Text segment:

+ + + + +

# Prototyping a walking pattern generator

Walking pattern generation is the problem of computing an ideal locomotion trajectory, called the walking pattern. It is the first sub-problem in the traditional walking control scheme for legged robots. A walking pattern is dynamically consistent (it respects the laws of physics) and unperturbed (it assumes all controls are perfectly executed by the robot). In this post, we will see how to design a complete walking pattern generator in pymanoid using polynomial interpolation for the swing leg and model predictive control for the center of mass.

## Footstep planning

The goal of our walking pattern generator will be to make the robot walk through a given sequence of contacts (in Python, a list of pymanoid.Contact objects). For walking forward, we can generate this sequence simply by placing footsteps to the left and right of a line segment:

import pymanoid

def generate_footsteps(distance, step_length, foot_spread):
contacts = []

def append_contact(x, y):
contacts.append(pymanoid.Contact(
shape=(0.11, 0.05), pos=[x, y, 0.], friction=0.7))

append_contact(0., +foot_spread)
append_contact(0., -foot_spread)
x = 0.
y = foot_spread
while x < distance:
if distance - x <= step_length:
x += min(distance - x, 0.5 * step_length)
else:  # still some way to go
x += step_length
y = -y
append_contact(x, y)

+ + + + +

(Stored entries)
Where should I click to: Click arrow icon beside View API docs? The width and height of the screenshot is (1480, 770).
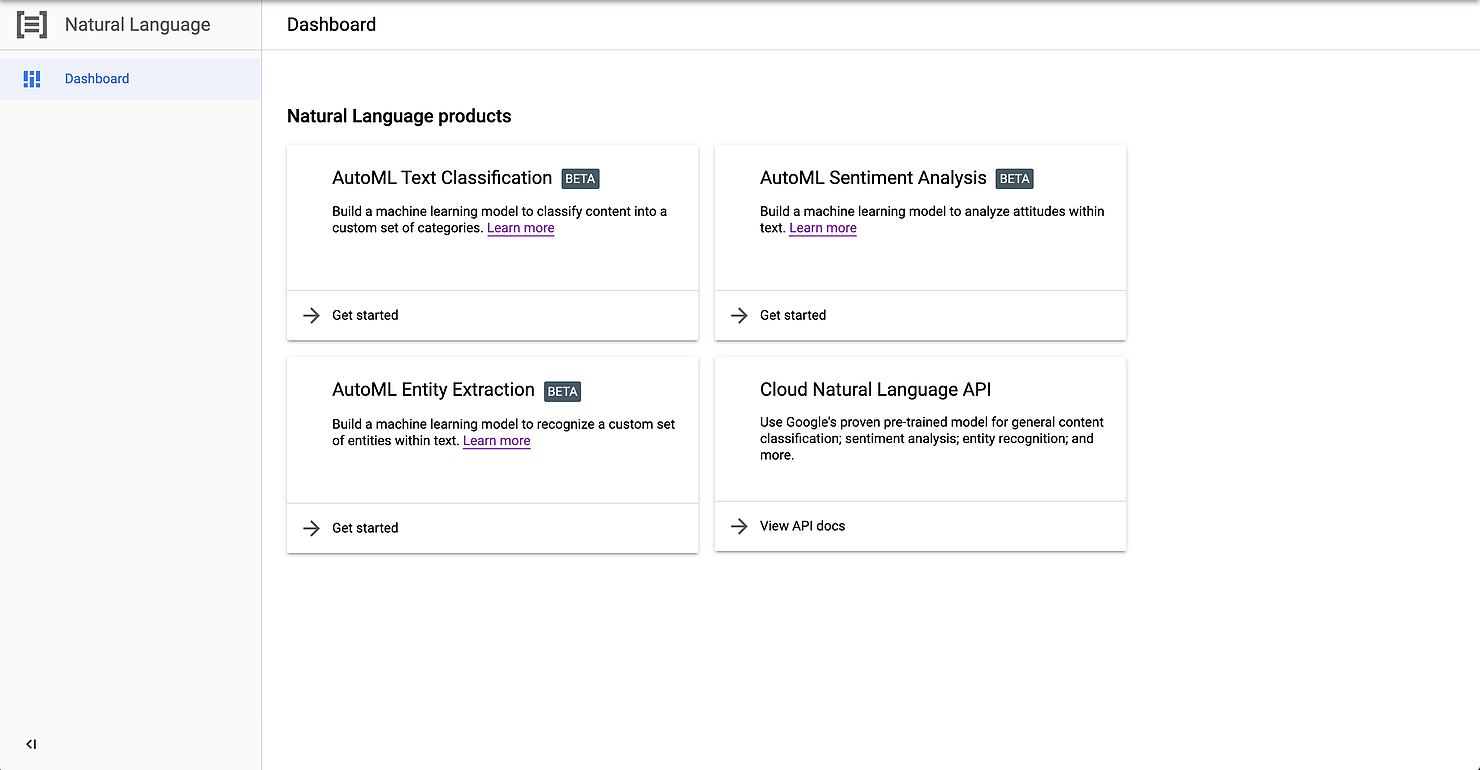pyautogui.click(x=739, y=526)
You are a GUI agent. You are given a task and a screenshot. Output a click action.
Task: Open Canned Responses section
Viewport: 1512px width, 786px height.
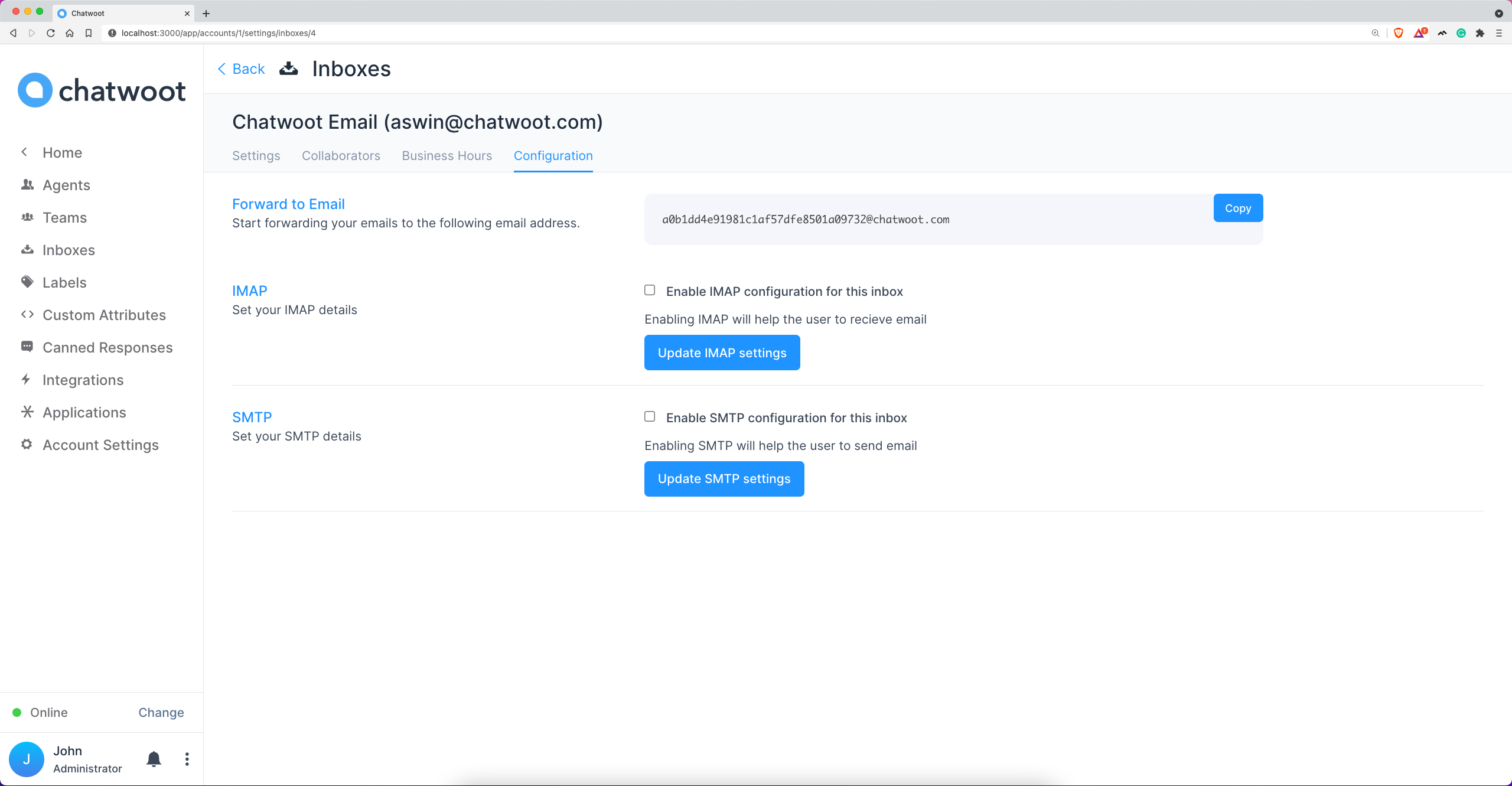(x=107, y=347)
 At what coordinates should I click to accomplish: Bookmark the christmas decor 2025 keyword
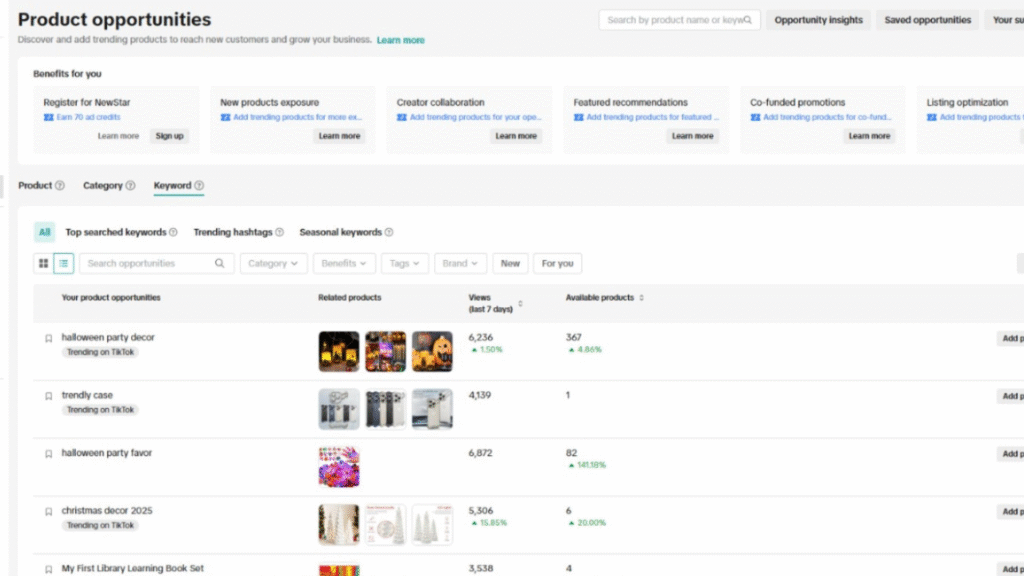[48, 511]
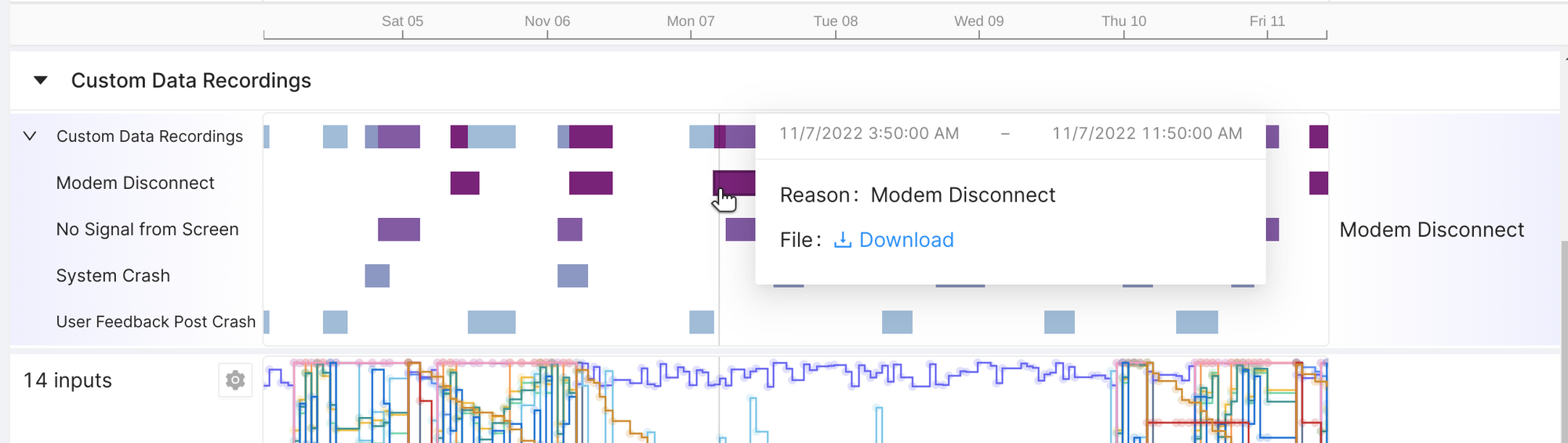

+ + + + +

Given problem 1: Scale the records: begin at the line that has "You are a GUI" and stop after the end of the records. Reproduce those lines with the requests unchanged, multiply every click coordinate in the answers by 1.7, round to whole numbers with halves going up, and leave the pictures out.
Given problem 2: Continue the walking pattern generator text from its last line shown.

Answer 1:
You are a GUI agent. You are given a task and a screenshot. Output a click action.
Task: Open Canned Responses section
Viewport: 1512px width, 786px height.
(x=182, y=590)
 At what coordinates should I click to accomplish: Bookmark the christmas decor 2025 keyword
[82, 869]

Answer 2:
append_contact(x, -y)  # now x == distance
return contacts


The function depends on three parameters: distance, the total distance in meters to walk, step_length, which is by definition the distance between right and left heel in double support, and the lateral distance foot_spread between left and right foot centers. The first and last steps have half step length so as to accelerate and decelerate more progressively. In what follows, the robot will walk seven steps forward with a step length of 30 cm:

footsteps = generate_footsteps(
distance=2.1,
step_length=0.3,
foot_spread=0.1,
friction=0.7)


The robot starts from a standing posture with its center of mass (COM) 85 cm above ground, which is a comfortable height for the default JVRC-1 model. We put the robot in this initial posture by solving the inverse kinematics (IK) of our desired stance (a pymanoid.Stance):

if __name__ == "__main__":
dt = 0.03  # simulation time step, in [s]
sim = pymanoid.Simulation(dt=dt)
robot = pymanoid.robots.JVRC1(download_if_needed=True)
sim.set_viewer()
stance = pymanoid.Stance(
com=pymanoid.PointMass([0, 0, 0.85], robot.mass),
left_foot=footsteps[0],
right_foot=footsteps[1])
stance.bind(robot)
robot.ik.solve(max_it=42)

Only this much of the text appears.